Copy out the items from the line with "This screenshot has width=608, height=248." up to and including the line with "Screen dimensions: 405x305 [27, 37]", reproducing each line verbatim and nothing else.
********************
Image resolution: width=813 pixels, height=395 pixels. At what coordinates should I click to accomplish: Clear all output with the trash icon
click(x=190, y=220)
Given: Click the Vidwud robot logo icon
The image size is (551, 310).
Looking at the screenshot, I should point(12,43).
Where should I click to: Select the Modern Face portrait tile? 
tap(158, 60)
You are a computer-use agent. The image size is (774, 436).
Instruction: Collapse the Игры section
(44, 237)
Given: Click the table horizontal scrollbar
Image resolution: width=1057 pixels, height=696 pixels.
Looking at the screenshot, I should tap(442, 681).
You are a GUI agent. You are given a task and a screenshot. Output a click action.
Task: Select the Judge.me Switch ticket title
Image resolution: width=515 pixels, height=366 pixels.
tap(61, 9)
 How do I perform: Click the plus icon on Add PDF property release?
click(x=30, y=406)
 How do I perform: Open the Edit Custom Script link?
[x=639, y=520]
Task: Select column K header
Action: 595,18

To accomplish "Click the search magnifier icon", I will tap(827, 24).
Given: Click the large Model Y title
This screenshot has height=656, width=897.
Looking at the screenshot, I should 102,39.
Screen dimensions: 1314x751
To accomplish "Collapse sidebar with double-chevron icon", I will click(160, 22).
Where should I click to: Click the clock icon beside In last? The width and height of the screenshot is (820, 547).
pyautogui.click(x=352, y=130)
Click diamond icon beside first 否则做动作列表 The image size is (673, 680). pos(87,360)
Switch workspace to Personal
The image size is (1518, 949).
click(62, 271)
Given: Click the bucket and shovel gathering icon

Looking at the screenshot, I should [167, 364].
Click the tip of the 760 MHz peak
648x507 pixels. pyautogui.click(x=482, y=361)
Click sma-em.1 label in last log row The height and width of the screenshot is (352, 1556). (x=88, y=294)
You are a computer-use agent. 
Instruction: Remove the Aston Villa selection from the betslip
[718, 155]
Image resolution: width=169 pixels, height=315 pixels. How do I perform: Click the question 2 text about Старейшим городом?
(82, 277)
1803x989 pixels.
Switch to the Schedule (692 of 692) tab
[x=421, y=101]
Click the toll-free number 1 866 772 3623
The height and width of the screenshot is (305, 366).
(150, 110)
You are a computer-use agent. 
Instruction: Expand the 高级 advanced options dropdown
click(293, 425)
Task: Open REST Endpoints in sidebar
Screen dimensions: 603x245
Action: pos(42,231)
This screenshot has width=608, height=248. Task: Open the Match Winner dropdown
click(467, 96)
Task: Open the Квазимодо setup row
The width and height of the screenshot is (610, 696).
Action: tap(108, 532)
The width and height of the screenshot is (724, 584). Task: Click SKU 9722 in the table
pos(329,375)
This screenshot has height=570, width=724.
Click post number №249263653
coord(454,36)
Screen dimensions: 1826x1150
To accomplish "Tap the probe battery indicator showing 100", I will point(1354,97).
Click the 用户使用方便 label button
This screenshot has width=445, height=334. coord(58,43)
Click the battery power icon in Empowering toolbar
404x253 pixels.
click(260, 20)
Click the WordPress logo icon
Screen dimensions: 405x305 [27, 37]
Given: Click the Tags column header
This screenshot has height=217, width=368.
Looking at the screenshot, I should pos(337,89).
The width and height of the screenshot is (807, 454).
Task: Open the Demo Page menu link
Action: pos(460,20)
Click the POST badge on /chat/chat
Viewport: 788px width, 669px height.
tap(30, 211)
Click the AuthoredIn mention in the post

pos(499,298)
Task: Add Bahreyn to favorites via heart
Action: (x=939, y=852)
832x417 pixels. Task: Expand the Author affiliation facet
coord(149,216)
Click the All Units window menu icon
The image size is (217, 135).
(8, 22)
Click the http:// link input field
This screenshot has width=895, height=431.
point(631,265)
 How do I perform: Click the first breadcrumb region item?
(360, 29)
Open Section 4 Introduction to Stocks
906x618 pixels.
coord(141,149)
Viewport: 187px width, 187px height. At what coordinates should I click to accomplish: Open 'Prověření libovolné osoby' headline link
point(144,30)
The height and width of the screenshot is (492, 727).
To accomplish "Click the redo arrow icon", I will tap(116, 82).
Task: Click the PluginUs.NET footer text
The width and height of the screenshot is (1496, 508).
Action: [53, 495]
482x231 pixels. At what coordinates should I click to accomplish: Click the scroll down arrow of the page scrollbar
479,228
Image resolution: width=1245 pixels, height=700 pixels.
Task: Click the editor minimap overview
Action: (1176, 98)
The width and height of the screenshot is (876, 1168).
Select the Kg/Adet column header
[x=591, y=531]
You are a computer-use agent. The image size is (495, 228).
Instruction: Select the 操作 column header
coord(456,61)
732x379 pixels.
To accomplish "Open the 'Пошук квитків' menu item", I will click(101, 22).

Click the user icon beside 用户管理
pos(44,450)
********************
FINAL RESULT:
This screenshot has width=608, height=248. Task: Open the Match Winner dropdown
click(467, 96)
Task: Open the Квазимодо setup row
The width and height of the screenshot is (610, 696).
Action: tap(108, 532)
The width and height of the screenshot is (724, 584). Task: Click SKU 9722 in the table
pos(329,375)
This screenshot has height=570, width=724.
Click post number №249263653
coord(454,36)
Screen dimensions: 1826x1150
To accomplish "Tap the probe battery indicator showing 100", I will point(1354,97).
Click the 用户使用方便 label button
This screenshot has width=445, height=334. coord(58,43)
Click the battery power icon in Empowering toolbar
404x253 pixels.
click(260, 20)
Click the WordPress logo icon
Screen dimensions: 405x305 [27, 37]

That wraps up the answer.